In a letter to the editor of First Things, my brother Benedict objects to Pierre Manent’s claim that while Western Christianity was born in an imperial form, it “found its form in the nation, or in the plurality of nations once called ‘Christendom,’ then ‘Europe:’”
To me, the nation-state does not mean heroic unity in the face of foreign invasion, but World War I: the destruction of the supranational Danube Empire and the creation by violence and forced emigration of homogenous nation-states. […] For Dante, it was precisely the inability of Christendom to unify under a single emperor, Ottoman-style, that was its downfall. Nothing illustrates the failure of the loose federal Christendom model better than its inability to unite against the external threat of the sultan’s armies. French national interest, Venetian national interest, Hungarian national interest prohibited a united effort, and the result was the Ottoman conquest of the entire Balkan peninsula and untold suffering for its Christian inhabitants.

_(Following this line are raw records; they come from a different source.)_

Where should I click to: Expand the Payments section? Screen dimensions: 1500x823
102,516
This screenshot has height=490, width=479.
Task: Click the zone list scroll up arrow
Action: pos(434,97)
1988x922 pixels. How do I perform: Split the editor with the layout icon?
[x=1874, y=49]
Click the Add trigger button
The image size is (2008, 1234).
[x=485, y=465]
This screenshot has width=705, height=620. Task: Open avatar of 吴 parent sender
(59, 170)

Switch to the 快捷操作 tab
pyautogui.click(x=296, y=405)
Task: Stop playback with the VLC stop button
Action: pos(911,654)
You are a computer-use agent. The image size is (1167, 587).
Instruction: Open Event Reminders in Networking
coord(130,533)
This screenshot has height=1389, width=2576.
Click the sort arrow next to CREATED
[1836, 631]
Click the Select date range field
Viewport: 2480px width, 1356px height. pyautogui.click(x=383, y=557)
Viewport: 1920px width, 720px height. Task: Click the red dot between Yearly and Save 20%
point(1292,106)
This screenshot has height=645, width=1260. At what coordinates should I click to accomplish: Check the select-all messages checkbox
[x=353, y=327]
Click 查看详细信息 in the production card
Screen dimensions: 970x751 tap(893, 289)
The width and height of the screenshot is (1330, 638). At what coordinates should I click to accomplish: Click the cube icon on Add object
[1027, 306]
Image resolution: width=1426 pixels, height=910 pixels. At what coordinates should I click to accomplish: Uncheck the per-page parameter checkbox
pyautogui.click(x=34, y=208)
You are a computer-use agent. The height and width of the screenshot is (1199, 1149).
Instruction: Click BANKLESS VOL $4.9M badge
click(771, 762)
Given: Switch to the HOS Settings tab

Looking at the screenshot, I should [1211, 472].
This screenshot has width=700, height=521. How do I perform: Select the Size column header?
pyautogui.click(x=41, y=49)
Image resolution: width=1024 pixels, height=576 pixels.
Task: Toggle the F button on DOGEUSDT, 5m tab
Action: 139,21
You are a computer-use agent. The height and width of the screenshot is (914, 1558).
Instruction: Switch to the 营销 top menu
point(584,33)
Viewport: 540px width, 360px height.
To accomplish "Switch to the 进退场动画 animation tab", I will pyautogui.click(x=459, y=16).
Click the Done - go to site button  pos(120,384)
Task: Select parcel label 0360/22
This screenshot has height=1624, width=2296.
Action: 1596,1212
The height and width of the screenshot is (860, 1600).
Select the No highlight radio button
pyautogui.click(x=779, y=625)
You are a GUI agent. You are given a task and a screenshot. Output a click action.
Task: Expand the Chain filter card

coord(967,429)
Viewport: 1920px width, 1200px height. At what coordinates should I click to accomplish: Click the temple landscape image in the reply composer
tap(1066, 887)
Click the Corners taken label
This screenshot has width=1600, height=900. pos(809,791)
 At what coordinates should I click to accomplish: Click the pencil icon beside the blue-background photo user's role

As the example of Dante shows, Medieval Christendom all the way to the end was inspired by the imperial ideal of a universal temporal order. Virgil can be said to be the “father of Europe,” partly because of his imperial ideal was subsidiarist ideal that left room for local piety. And the Roman Church— from Pope Gelasius’s Famuli vestrae pietatis to Pope Francis’s Laudato Si’— has never given up the ideal of a universal temporal power, corresponding in some way to her universal spiritual power.
The ideal was, however, never fully realized, and was made almost impossible by the forces that brought the Middle Ages to an end. Arguably the estrangement of Byzantium and Rome had already made the ideal of empire unattainable, but it was the Reformation that made even a semi-empire in the West practically impossible. And sadly “French national interest” had an important role in making the Reformation possible, preventing it from being reversed, and preventing the emergence of a post-Reformation empire in the parts of Europe that remained Catholic.
However much the medieval popes and emperors quarreled, they always shared a basically imperial idea of Christendom. The quarrel between Philip the Fair and Boniface VIII on the other hand was quite a different thing: it was (among other things) a quarrel between an imperial and a national ideal of human of common life. This was the beginning of the end of the Medieval Christendom. There followed the Avignon exile of the papacy, and then the conflicts between France and the Habsburgs. If France had supported the emperor in the 30 Years War, it is likely that the Reformation could have been reversed. Even afterwards, “French National Interest” continued to make a semi-empire in Catholic Europe impossible. Charles VI losing the War of Spanish Succession to the French was almost as great a blow to the Holy Roman Empire as Francis II formally dissolving it under the pressure of Napoleonic French aggression, less than a century later. Fittingly, it was Charles VI, who left one of the most beautiful symbolic monuments of the empire: the Karlskirche. I celebrate Mass in the Karlskirche from time to time for Una Voce Austria, and it always makes me reflect on the nature of Christendom.

The Karlskirche
As Friedrich Polleroß has pointed out, the Karlskirche is meant to remind us of the Solomonic Temple, the temples of pagan Rome, Hagia Sophia, and St. Peter’s in the Vatican. The classical portico stands for the heritage of imperial Rome, the two great pillars stand both for the for the pillars of Hercules and for Jachin and Boas. The pillars of Hercules show that the empire is to stretch to the ends of the earth. But Jachin and Boas show that the emperor is the new Solomon; above the classical portico is a dome reminiscent of the cupola of St. Peter’s— the Holy Roman Empire exists for the exaltation of the Holy Roman Church.
Pierre Manent is of course right that the EU is antithetical to the true spirit of Christendom, but it is ironic that he praises French nationalism as conformable with that spirit. Oddly enough, the EU was largely put together by Frenchmen. It is even said that Alexandre Kojève was an influence, after his dream of a Latin (i.e. French) Empire failed to materialize.
Postscript: lest I be accused of Francophobia: France is awesome.